C# regex to find and replace reusing part of the matched text

cregex

I need to do a search and replace on long text strings. I want to find all instances of broken links that look like this:

<a href="http://any.url.here/%7BlocalLink:1369%7D%7C%7CThank%20you%20for%20registering">broken link</a>

and fix it so that it looks like this:

<a href="/{localLink:1369}" title="Thank you for registering">link</a>

There may be a number of these broken links in the text field. My difficulty is working out how to reuse the matched ID (in this case 1369).

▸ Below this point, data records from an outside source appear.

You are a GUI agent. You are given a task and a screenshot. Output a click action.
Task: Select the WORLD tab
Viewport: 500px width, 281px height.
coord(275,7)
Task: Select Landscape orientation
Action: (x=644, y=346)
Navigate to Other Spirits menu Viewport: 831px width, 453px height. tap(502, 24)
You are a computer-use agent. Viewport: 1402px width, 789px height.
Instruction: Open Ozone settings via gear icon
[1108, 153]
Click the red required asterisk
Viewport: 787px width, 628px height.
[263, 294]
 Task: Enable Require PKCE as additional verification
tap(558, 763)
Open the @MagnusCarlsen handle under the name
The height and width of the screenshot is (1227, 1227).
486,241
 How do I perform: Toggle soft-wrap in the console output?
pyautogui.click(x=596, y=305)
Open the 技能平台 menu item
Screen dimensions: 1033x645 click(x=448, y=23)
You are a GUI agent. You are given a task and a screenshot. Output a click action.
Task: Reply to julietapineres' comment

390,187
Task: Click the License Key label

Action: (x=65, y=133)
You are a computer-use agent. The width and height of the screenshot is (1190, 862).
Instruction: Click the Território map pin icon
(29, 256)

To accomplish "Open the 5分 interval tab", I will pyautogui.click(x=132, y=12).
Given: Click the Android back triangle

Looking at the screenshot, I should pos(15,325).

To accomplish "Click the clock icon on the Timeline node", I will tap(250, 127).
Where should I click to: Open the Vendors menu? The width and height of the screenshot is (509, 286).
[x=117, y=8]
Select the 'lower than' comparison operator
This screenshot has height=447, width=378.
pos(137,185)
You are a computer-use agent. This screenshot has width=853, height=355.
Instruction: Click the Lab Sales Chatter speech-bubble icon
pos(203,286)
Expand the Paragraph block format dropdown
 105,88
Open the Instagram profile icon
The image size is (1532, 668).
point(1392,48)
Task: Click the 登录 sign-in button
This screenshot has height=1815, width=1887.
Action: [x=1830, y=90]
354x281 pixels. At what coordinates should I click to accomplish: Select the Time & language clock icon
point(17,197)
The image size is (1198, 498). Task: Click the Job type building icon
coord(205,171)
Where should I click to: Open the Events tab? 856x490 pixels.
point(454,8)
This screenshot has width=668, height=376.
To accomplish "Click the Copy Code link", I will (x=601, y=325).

In the content this ID changes from link to link, as does the url and the link text.

Thanks,

David

EDIT: To clarify, I am writing C# code to run through hundreds of long text fields to fix broken links in them. Each single text field contains html that can have any number of broken links in there – the regex needs to find them all and replace them with the correct version of the link.

Best Answer

Take this with a grain of salt, HTML and Regex don't play well together:

(<a\s+[^>]*href=")[^"%]*%7B(localLink:\d+)%7D%7C%7C([^"]*)("[^>]*>[^<]*</a>)

When applied to your input and replaced with

$1/{$2}" title="$3$4

the following is produced:

<a href="/{localLink:1369}" title="Thank%20you%20for%20registering">broken link</a>

This is as close as it gets with regex alone. You'll need to use a MatchEvaluator delegate to remove the URL encoding from the replacement.